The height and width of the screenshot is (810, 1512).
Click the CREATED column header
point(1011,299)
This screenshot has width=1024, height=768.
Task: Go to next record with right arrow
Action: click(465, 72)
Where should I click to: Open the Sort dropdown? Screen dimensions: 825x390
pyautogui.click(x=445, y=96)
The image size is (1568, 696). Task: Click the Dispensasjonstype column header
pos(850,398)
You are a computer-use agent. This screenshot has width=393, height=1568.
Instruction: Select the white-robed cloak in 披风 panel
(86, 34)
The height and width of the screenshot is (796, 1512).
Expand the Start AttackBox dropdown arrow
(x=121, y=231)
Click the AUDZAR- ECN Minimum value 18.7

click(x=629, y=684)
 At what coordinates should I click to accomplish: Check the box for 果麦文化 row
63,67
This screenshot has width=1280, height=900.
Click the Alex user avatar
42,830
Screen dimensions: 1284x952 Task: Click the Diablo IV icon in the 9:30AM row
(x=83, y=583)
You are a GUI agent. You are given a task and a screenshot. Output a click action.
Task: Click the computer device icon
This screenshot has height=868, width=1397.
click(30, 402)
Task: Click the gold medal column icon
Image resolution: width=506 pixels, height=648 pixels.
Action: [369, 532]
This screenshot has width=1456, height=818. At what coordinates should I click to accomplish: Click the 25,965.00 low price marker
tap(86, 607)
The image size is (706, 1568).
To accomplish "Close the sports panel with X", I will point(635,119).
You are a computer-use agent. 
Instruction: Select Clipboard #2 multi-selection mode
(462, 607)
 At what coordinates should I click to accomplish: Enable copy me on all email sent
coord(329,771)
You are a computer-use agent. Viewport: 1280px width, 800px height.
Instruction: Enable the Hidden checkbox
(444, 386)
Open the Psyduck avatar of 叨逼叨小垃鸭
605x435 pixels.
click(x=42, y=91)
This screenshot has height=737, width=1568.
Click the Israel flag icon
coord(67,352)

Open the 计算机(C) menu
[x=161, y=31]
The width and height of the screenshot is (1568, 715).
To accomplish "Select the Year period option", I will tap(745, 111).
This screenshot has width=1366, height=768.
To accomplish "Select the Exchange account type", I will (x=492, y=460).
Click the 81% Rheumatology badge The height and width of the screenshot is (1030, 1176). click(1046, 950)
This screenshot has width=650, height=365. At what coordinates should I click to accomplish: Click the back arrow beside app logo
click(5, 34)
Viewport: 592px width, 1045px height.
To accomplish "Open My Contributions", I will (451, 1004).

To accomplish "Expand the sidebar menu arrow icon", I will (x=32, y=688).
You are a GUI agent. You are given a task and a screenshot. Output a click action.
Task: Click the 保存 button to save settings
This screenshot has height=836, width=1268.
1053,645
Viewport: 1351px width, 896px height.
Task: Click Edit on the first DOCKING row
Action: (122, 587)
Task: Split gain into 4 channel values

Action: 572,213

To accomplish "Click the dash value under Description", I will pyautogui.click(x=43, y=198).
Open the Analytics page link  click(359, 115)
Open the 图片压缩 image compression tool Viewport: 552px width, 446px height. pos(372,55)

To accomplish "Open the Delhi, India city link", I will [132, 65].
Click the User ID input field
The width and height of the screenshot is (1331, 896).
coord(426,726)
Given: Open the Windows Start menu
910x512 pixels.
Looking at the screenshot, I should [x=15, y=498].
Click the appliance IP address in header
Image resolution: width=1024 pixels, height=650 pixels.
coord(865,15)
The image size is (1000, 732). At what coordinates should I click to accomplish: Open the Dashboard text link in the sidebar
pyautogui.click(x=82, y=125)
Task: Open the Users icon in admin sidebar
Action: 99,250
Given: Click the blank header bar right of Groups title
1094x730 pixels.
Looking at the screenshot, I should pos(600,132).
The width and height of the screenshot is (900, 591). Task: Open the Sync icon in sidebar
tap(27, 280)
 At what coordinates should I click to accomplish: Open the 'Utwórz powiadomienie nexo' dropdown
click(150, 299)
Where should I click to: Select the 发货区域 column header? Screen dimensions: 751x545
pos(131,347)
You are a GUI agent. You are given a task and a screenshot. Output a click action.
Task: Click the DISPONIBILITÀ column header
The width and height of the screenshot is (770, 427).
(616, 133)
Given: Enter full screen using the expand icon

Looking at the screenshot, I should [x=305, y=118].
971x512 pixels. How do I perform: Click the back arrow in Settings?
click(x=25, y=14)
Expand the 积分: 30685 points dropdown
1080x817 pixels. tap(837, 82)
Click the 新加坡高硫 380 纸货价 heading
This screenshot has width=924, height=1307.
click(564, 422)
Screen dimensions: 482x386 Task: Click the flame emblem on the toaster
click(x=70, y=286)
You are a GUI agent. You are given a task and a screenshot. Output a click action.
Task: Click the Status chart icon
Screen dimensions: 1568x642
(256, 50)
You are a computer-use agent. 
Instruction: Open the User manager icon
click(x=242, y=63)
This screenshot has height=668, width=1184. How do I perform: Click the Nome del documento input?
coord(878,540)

INSTRUCTIONS TO FOLLOW | Rescale the answer coordinates in the listing by a factor of 0.4, rounding each result to a whole number with halves rounded up, and write out again everything from the line containing "This screenshot has height=737, width=1568." down to the line containing "will (x=32, y=688).", both included, with the requests kept and their numbers left unchanged.

ANSWER TO THE PROBLEM |
This screenshot has height=737, width=1568.
Click the Israel flag icon
coord(27,141)

Open the 计算机(C) menu
[x=64, y=12]
The width and height of the screenshot is (1568, 715).
To accomplish "Select the Year period option", I will tap(298, 44).
This screenshot has width=1366, height=768.
To accomplish "Select the Exchange account type", I will (x=197, y=184).
Click the 81% Rheumatology badge The height and width of the screenshot is (1030, 1176). click(418, 380)
This screenshot has width=650, height=365. At what coordinates should I click to accomplish: Click the back arrow beside app logo
click(2, 14)
Viewport: 592px width, 1045px height.
To accomplish "Open My Contributions", I will (180, 402).

To accomplish "Expand the sidebar menu arrow icon", I will (x=13, y=275).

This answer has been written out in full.